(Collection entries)
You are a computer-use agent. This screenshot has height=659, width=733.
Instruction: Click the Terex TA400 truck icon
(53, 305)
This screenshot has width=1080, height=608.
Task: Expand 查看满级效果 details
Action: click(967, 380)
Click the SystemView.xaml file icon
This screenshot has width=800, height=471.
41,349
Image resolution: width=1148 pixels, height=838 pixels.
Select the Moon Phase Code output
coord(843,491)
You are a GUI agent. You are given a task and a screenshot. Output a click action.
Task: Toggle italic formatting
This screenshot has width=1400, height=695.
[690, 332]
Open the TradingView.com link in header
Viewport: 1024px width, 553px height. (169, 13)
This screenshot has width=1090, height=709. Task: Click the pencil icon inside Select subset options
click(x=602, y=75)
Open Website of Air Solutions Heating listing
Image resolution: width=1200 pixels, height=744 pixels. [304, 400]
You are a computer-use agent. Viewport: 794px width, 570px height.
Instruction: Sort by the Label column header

ACTION ITEM:
Please restate, exactly as written, the line that holds "You are a computer-use agent. Viewport: 794px" and all remaining lines of the data above, and only those.

RESPONSE AREA:
You are a computer-use agent. Viewport: 794px width, 570px height.
Instruction: Sort by the Label column header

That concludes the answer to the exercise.